What is expected |
Print exactly the lines below between the line holding "Task: Open the Event Log" and the line holding "Task: Click in the Hitro iskanje search field", inclusive, and nothing more.

Record excerpts |
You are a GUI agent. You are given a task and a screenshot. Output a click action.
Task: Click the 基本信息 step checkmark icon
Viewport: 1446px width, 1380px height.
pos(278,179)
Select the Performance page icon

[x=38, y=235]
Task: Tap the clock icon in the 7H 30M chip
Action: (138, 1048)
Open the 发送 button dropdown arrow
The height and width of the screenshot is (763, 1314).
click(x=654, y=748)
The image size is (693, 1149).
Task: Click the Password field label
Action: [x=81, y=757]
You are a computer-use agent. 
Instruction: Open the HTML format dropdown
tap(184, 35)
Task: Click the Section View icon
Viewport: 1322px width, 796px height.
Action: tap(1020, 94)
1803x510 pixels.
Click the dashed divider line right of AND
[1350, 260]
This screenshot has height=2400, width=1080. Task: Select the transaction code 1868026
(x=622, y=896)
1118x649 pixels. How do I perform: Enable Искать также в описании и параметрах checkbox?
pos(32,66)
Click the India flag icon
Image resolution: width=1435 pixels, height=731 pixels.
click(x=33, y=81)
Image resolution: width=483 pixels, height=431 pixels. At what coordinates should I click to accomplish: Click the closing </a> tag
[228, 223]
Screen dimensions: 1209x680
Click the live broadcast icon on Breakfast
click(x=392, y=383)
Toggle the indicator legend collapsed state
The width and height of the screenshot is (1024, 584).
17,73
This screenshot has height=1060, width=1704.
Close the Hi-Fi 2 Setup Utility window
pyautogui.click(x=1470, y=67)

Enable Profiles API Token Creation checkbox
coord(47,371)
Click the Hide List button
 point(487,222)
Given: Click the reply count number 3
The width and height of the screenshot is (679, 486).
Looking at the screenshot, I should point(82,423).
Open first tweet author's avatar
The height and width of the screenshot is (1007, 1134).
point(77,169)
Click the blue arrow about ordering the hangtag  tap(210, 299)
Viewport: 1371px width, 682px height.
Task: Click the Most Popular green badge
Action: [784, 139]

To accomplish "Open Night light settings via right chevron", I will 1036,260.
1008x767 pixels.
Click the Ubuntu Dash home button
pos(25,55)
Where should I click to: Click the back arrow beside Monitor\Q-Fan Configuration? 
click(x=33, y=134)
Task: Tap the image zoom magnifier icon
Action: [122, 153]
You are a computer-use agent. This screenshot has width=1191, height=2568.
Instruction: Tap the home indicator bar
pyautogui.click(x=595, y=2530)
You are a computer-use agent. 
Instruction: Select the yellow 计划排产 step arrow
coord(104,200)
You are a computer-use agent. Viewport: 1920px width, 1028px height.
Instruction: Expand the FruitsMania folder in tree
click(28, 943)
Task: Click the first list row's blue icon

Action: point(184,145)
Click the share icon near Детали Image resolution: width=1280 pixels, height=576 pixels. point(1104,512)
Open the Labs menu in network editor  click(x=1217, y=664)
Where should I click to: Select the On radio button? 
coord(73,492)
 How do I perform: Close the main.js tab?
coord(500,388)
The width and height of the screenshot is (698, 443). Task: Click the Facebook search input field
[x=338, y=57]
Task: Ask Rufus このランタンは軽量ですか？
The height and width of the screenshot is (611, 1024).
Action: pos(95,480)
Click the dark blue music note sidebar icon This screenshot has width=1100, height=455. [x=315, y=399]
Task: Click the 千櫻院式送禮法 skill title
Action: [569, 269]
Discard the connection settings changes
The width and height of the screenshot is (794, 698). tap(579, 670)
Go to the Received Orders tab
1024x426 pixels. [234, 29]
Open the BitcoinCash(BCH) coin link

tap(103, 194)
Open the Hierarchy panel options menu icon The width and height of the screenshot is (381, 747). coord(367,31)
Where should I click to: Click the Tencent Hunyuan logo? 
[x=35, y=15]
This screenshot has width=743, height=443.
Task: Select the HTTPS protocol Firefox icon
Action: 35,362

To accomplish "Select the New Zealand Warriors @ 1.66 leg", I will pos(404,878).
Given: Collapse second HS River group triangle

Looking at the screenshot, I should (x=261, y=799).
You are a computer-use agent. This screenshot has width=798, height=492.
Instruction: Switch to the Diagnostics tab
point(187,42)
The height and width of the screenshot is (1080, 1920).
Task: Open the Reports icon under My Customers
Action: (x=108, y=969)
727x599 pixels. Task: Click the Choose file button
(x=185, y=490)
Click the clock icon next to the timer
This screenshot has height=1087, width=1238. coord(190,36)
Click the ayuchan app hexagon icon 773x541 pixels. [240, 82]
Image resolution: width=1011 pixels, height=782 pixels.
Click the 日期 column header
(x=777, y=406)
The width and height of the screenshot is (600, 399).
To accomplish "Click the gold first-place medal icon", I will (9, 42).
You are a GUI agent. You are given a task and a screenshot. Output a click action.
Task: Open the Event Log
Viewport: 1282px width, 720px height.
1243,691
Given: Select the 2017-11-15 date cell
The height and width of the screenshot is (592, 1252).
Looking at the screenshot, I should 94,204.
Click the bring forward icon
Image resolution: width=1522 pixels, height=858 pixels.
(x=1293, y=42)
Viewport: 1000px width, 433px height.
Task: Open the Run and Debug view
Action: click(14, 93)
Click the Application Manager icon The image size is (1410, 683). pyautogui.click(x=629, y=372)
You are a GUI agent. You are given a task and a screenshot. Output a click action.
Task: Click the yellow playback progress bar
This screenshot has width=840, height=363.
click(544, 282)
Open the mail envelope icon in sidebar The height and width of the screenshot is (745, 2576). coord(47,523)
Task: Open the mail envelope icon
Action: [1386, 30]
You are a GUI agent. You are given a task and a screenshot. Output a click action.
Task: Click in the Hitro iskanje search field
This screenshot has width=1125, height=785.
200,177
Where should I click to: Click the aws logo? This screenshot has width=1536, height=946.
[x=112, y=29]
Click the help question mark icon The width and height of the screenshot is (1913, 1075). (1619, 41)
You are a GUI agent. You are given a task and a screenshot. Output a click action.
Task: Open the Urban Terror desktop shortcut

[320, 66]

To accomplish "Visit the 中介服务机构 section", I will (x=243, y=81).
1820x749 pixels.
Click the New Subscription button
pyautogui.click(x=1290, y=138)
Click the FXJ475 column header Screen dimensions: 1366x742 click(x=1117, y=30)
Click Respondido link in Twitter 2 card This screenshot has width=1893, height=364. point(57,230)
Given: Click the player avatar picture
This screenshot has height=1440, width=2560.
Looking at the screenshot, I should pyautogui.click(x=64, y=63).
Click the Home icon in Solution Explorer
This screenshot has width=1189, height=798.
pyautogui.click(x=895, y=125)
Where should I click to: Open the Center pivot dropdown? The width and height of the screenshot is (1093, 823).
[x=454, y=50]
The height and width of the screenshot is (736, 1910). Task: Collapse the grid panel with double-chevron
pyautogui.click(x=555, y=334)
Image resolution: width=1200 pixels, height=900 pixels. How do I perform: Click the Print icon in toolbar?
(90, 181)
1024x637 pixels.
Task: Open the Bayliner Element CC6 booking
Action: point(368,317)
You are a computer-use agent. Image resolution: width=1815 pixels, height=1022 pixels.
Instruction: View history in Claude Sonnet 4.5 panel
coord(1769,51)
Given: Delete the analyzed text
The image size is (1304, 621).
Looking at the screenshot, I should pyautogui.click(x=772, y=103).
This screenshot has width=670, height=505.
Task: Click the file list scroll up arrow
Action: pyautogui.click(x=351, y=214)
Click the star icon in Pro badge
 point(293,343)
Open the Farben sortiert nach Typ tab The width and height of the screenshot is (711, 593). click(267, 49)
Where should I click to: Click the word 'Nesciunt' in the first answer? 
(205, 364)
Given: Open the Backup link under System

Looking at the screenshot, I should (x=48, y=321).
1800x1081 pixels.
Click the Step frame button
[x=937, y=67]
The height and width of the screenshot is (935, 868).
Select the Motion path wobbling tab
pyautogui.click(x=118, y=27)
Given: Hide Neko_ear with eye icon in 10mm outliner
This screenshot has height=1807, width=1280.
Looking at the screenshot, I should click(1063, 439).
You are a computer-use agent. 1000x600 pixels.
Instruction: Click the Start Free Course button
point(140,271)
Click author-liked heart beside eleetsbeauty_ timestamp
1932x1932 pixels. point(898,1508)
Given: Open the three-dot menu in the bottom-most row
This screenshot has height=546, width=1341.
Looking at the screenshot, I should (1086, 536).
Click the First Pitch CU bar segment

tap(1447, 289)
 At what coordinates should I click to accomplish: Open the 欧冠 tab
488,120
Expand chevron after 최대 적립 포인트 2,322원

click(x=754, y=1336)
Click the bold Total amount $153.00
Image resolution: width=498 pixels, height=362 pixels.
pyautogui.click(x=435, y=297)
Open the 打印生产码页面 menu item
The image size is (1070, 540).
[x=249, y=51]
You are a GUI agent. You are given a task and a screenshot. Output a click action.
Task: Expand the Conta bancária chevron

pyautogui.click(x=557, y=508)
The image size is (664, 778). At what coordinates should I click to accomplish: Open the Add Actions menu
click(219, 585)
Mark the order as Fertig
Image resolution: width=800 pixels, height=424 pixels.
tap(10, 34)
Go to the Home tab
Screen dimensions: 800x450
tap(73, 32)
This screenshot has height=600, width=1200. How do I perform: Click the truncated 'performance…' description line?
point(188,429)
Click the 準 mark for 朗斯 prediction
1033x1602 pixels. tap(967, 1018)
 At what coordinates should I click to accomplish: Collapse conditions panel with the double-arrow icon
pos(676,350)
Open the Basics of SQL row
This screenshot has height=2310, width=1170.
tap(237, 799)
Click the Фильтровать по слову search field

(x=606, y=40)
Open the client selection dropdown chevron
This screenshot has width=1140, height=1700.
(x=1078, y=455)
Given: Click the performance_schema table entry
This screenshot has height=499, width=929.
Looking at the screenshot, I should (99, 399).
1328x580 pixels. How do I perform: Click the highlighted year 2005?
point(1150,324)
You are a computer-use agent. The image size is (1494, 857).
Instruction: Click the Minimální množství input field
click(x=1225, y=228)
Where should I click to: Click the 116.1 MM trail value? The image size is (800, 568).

Your response |
Task: Open the Event Log
Viewport: 1282px width, 720px height.
1243,691
Given: Select the 2017-11-15 date cell
The height and width of the screenshot is (592, 1252).
Looking at the screenshot, I should 94,204.
Click the bring forward icon
Image resolution: width=1522 pixels, height=858 pixels.
(x=1293, y=42)
Viewport: 1000px width, 433px height.
Task: Open the Run and Debug view
Action: click(14, 93)
Click the Application Manager icon The image size is (1410, 683). pyautogui.click(x=629, y=372)
You are a GUI agent. You are given a task and a screenshot. Output a click action.
Task: Click the yellow playback progress bar
This screenshot has width=840, height=363.
click(544, 282)
Open the mail envelope icon in sidebar The height and width of the screenshot is (745, 2576). coord(47,523)
Task: Open the mail envelope icon
Action: [1386, 30]
You are a GUI agent. You are given a task and a screenshot. Output a click action.
Task: Click in the Hitro iskanje search field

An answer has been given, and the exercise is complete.